Plus de 6% des EPL sont déjà actives dans le domaine de l’action sociale et de la santé à proprement parler, que ce soit dans l’accompagnement et le maintien à domicile (dont les départements sont chefs de file) ou lorsqu’elles assurent la gestion des EPHAD ou de résidences adaptées pour personnes âgées. On observe que l’intégralité de la gamme est alors mobilisée.
Les Sem, Spl et SemOp constituent ainsi une réponse efficace et concrète aux besoins des collectivités qui font face à la binarité du choix entre l’Etat ou la seule initiative privée dans ces domaines.
Pourquoi la Banque des Territoires s’intéresse aux problématiques de santé et s’engage dans la lutte contre les déserts médicaux ?
Olivier Sichel : A la Banque des Territoires, notre engagement dans la lutte contre les inégalités sociales et les fractures territoriales passe notamment par le fait d’améliorer l’accès aux soins sur tous les territoires. Aujourd’hui, certaines zones connaissent de véritables difficultés de démographie médicale. Le désert médical français représente entre 9 et 12% du territoire, soit une commune sur trois et près de huit millions de citoyens concernés. Parallèlement, le nombre de maladies chroniques augmente et la population vieillit. Il y a donc une véritable priorité de permettre à chaque français de se soigner, tous les jours, sans avoir à avoir à parcourir de nombreux kilomètres, à attendre des délais excessifs ou à passer par l’hôpital.

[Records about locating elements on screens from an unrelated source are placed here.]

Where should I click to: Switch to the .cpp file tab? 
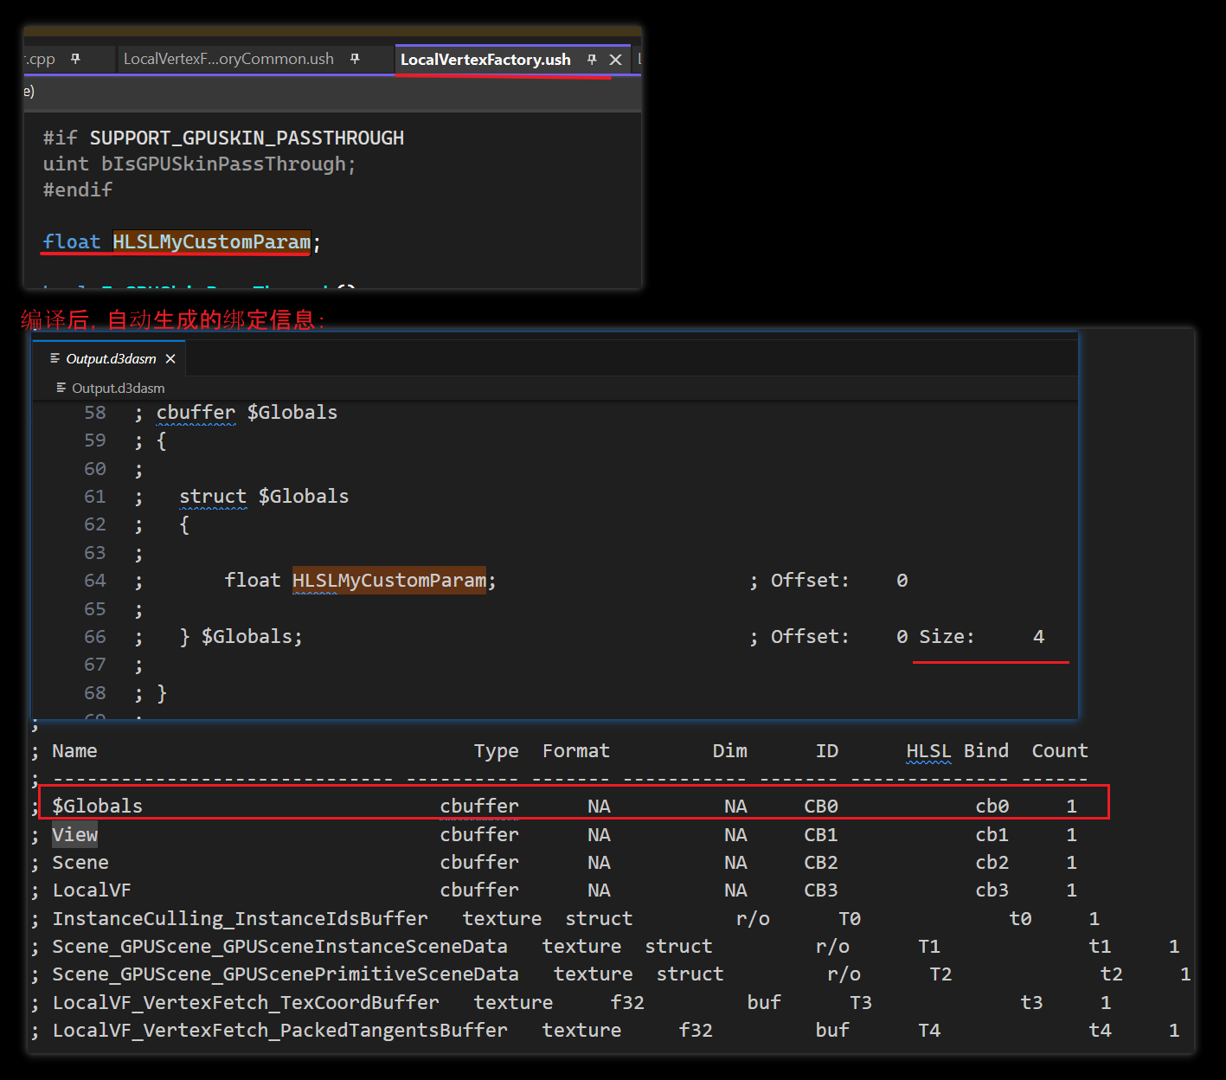(40, 59)
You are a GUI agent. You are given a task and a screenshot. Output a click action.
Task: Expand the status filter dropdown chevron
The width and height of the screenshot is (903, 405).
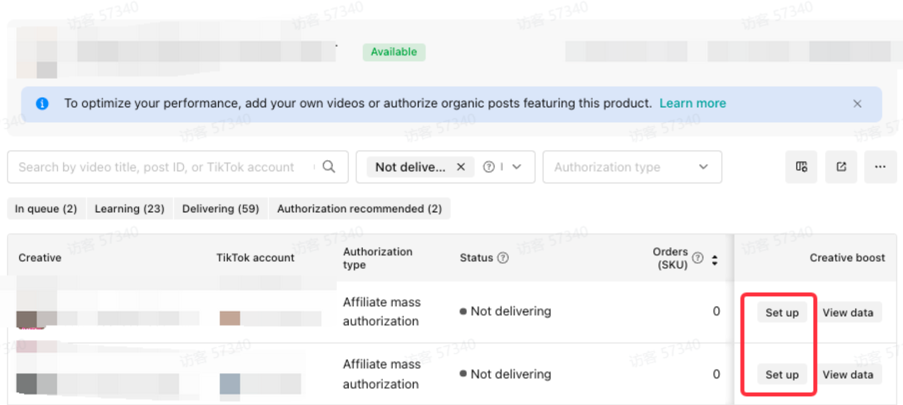517,167
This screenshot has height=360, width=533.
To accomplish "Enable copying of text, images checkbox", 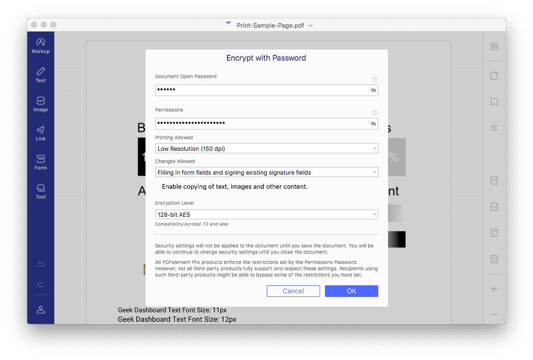I will pyautogui.click(x=158, y=186).
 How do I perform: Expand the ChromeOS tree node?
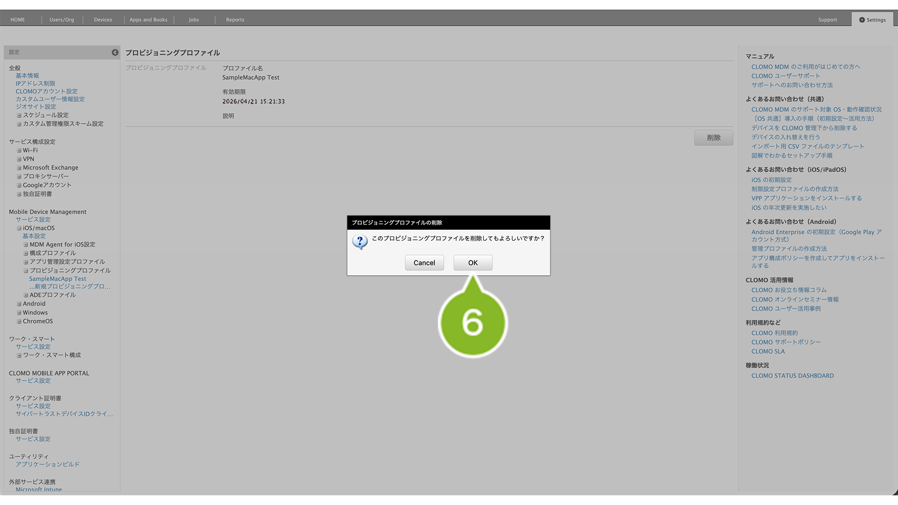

Ainsi, en tant que partenaire privilégié des collectivités et EPL, nous soutenons le développement de projets de santé pensés pour s’adapter aux spécificités d’un territoire, le rendre plus attractif, tout en prenant également en compte les attentes des professionnels de santé.

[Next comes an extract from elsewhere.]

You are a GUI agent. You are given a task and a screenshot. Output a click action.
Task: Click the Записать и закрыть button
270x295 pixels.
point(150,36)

Vous avez déjà communiqué sur vos convictions sur le rôle majeur de l’économie mixte, en quoi, pour vous, les EPL peuvent aider au déploiement des solutions en matière de santé dans les territoires et plus particulièrement pour lutter contre les déserts médicaux ?
Olivier Sichel : Les EPL sont les fers de lance d’un territoire ou des collectivités. De par leur modèle économique particulier, elles soutiennent et confortent des projets de développement territoriaux qui pourraient être délaissés par les opérateurs privés, et ce, jusque dans des zones peu attractives. Grâce à leur appui et leur expertise des territoires, elles sont un élément essentiel pour co-construire des projets en matière de santé, afin de lutter contre les déserts médicaux et répondre aux nouvelles attentes des citoyens.

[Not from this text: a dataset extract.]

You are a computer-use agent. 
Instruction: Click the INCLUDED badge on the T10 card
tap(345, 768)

Au-delà de l’investissement immobilier, elles jouent un rôle de conseil pour affiner une solution sur-mesure, en accord avec les enjeux du territoire. En effet, un projet de structure de santé viable repose sur de nombreux facteurs et doit aujourd’hui répondre, non seulement aux besoins des habitants, mais aussi à ceux des professionnels de santé. Aujourd’hui, nous savons que les Maisons de santé pluriprofessionnelles ou les Centres de santé constituent des moyens privilégiés pour attirer ces professionnels de santé car ils sont le signe d’attractivité. Par exemple, la Maison de Santé du quartier Bellevue à Nantes regroupe 17 professionnels qui couvrent la plupart des situations médicales, facilitant également la continuité des soins et un suivi médical précis aux patients. Ces structures pluriprofessionnelles nécessitent donc d’être soutenues, organisées et fédérées. En les structurant, avec un montage sur-mesure et des conseils adaptés, les EPL s’assurent alors de leur bon fonctionnement, du renforcement de l’offre de soins de proximité et du maintien du bien-être global de la population locale.
En juin dernier, avec la Fedepl, nous avons organisé avec succès une rencontre afin de partager sur les solutions côté Economie Mixte pour lutter contre les déserts médicaux. Nous poursuivrons le 21 novembre prochain avec une nouvelle Rencontre du Hub dédiée au rôle des EPL en matière de santé.